There's an unexamined assumption in how people talk about drug discovery companies: that "real" drug discovery requires owning your laboratory infrastructure. Benches, instruments, reagents, a purchasing department, a facilities manager. The implicit argument is that you can't do serious biology without owning the space where it happens.

We don't agree. CompoundAI has never owned a synthesis laboratory or a biology lab. We work through a network of four principal CRO partnerships and several specialized service providers, and we think this is the right structure for a company at our stage — not a compromise we're enduring until we can build our own facilities, but a deliberate strategic choice.

The Capital Argument

Standing up a functional medicinal chemistry laboratory that can support a single discovery program requires, conservatively, $3-5 million in capital equipment — HPLC-MS systems, preparative chromatography, NMR (or access to a shared instrument), analytical instrumentation, fume hoods, and the safety infrastructure those require. That's before you consider leasehold improvements, facilities operating costs, or the salary cost of the permanent scientific staff needed to keep the lab productive.

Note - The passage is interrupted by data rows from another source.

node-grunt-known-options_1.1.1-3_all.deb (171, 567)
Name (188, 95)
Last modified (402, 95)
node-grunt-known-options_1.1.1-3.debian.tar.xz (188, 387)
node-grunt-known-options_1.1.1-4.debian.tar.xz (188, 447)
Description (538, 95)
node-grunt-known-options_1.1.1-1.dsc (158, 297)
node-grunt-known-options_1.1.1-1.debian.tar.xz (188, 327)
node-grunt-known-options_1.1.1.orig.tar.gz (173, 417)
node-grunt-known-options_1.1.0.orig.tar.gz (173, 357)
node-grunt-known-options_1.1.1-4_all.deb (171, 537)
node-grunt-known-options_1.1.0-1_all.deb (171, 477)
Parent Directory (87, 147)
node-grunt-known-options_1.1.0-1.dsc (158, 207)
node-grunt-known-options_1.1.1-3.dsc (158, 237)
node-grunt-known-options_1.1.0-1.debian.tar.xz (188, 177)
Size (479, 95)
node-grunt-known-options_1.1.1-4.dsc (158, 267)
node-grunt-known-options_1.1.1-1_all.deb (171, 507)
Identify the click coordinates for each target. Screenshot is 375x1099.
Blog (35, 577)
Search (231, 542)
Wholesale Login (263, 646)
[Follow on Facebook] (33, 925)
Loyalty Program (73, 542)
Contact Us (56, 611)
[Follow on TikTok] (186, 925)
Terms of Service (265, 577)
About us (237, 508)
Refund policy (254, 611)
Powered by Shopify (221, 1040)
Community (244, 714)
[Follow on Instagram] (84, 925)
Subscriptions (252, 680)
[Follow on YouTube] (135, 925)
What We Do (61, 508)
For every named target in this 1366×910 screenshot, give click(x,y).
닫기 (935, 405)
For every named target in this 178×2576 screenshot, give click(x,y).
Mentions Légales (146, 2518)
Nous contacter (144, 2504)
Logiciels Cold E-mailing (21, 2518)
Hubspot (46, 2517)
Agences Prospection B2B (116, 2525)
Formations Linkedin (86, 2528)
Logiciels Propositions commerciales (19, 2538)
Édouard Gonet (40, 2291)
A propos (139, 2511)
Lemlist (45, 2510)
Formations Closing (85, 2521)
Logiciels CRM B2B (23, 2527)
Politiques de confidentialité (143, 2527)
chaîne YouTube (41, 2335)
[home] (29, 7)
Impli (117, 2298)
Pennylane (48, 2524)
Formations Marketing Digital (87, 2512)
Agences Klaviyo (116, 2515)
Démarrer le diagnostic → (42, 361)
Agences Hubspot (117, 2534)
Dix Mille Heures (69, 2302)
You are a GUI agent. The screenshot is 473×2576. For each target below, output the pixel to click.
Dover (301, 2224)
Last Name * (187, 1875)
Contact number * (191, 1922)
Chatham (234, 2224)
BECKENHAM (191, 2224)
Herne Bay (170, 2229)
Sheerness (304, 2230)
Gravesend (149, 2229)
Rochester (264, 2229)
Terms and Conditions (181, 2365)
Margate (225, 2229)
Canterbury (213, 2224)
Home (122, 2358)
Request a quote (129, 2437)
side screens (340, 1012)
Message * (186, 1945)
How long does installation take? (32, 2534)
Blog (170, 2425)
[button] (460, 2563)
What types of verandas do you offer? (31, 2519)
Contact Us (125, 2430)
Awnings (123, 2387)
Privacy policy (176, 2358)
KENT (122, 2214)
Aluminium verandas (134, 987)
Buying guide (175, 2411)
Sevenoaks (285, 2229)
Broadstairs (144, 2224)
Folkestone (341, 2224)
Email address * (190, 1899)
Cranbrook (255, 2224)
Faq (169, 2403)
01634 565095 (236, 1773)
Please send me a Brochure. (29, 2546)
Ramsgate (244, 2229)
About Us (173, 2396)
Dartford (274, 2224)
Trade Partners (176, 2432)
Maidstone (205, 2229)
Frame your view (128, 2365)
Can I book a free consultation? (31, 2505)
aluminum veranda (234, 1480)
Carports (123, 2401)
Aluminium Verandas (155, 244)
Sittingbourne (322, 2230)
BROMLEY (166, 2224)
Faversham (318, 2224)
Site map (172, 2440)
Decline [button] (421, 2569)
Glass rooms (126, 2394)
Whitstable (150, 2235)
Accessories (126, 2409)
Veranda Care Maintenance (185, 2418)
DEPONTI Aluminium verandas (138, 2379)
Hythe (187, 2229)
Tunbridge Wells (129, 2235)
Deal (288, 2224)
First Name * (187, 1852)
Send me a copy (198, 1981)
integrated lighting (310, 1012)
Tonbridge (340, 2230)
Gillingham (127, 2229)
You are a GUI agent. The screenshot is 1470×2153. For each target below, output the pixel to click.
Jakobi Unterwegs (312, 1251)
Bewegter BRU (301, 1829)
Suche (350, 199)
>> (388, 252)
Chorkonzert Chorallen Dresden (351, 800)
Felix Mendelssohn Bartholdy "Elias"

That same capital, deployed through CRO partnerships, buys roughly 600-800 compound syntheses with full analytical characterization, or 150,000 ADMET assay data points, or the GLP toxicology package for an entire IND program. The productivity comparison isn't close. For an early-stage company, the question isn't whether to have lab access — you obviously need lab access — it's whether the way to have that access is ownership versus relationship.

The Expertise Argument

Building deep internal capability in synthesis, biology, formulation, analytical chemistry, toxicology, and pharmacokinetics simultaneously is not realistic for a team of forty people. Each of those disciplines has its own specialized expertise that takes years to develop. A world-class DMPK scientist and a world-class synthetic chemist are both full-time senior roles that may not be fully utilized across programs if they're permanent headcount.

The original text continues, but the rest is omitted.